Anything electrical or multimedia. Computers etc.
If you are buying beds here they are a different size, be aware of this for bedding etc. Bedding and soft furnishings are also expensive. Pillows are Krap, bring loads as the humidity will destroy them at a rate you won't believe.


----------



## John999 (Jul 6, 2009)

Hi Peter
My suggestion is: Bring a sxxxt load of money


----------



## Bebopalula (Mar 11, 2010)

If you like reading (feminist critiques perhaps?) I would suggest bringing lots of books. Amazon is good, but delivery can be quite pricey and book shops/exchanges tend to have limited stock.
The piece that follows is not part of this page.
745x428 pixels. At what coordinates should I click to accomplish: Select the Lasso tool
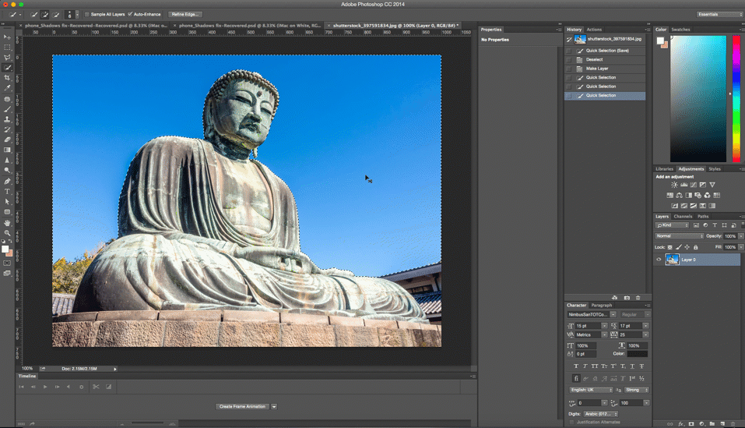pos(8,58)
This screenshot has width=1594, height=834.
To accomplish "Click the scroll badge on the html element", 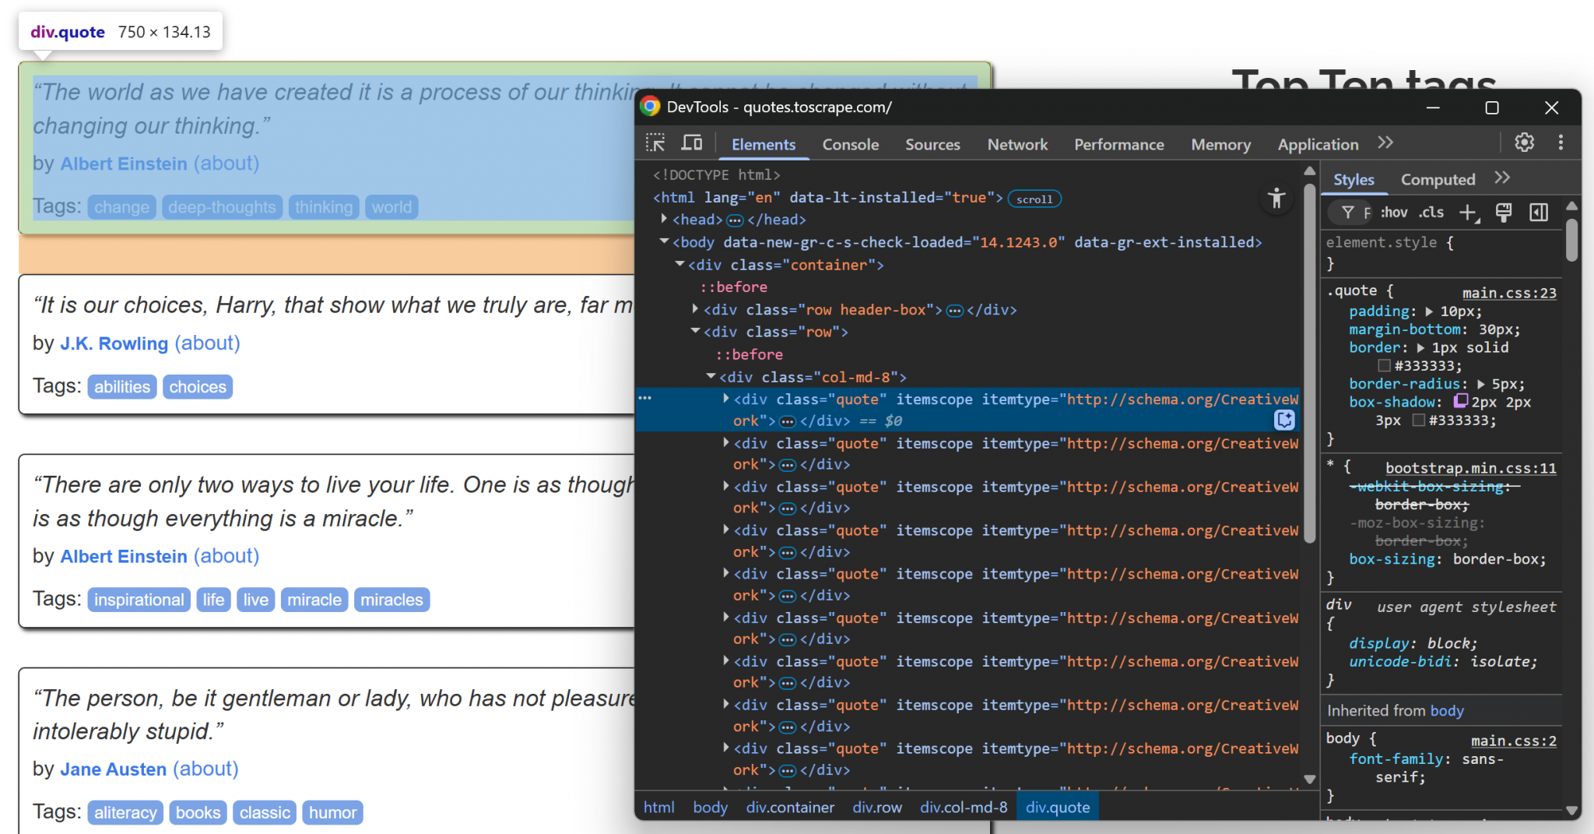I will tap(1034, 199).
I really miss books and newspapers, not the same reading online.

If you are into posh aftershave and smellies I would bring them too (and sun protection lotion, that is an awful price) Garden tools are much more expensive here as well (or they are in my neck of the woods, perhaps different elsewhere)


----------



## siobhanwf (Mar 20, 2009)

Bebopalula said:


> If you like reading (feminist critiques perhaps?) I would suggest bringing lots of books. Amazon is good, but delivery can be quite pricey and book shops/exchanges tend to have limited stock. I really miss books and newspapers, not the same reading online.
> 
> If you are into posh aftershave and smellies I would bring them too (and sun protection lotion, that is an awful price) Garden tools are much more expensive here as well (or they are in my neck of the woods, perhaps different elsewhere)
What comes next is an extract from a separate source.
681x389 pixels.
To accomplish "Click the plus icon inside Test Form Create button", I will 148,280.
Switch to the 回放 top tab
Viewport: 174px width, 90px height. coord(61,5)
With regards to books.....there is a book exchange at *Unionjacs* in Tornada 
And the *International Ladies Club* have a thriving 2nd hand book section. 3 books for 2 euros and they keep channging. The money raised goes to local charities


----------



## John999 (Jul 6, 2009)

siobhanwf said:


> With regards to books.....there is a book exchange at *Unionjacs* in Tornada
> And the *International Ladies Club* have a thriving 2nd hand book section. 3 books for 2 euros and they keep channging. The money raised goes to local charities


It "hurts" to say that, but regarding my friends, at unionjacs they "trust" you and let you bring home as many books you want, without any exchange, and they trust you to bring them back when you finish reading, and if you can, they will put on any books you don`t want anymore. 
Hope my friends haven`t lied to me
Believe the international ladies do the same
What charities?


----------



## Bebopalula (Mar 11, 2010)

siobhanwf said:


> With regards to books.....there is a book exchange at *Unionjacs* in Tornada
> And the *International Ladies Club* have a thriving 2nd hand book section. 3 books for 2 euros and they keep channging. The money raised goes to local charities


Thanks Siobhan, Too far for me unfortunately, plenty of similar places on the Algarve, but out here I am stuck with reading the back of the cornflake packet!


----------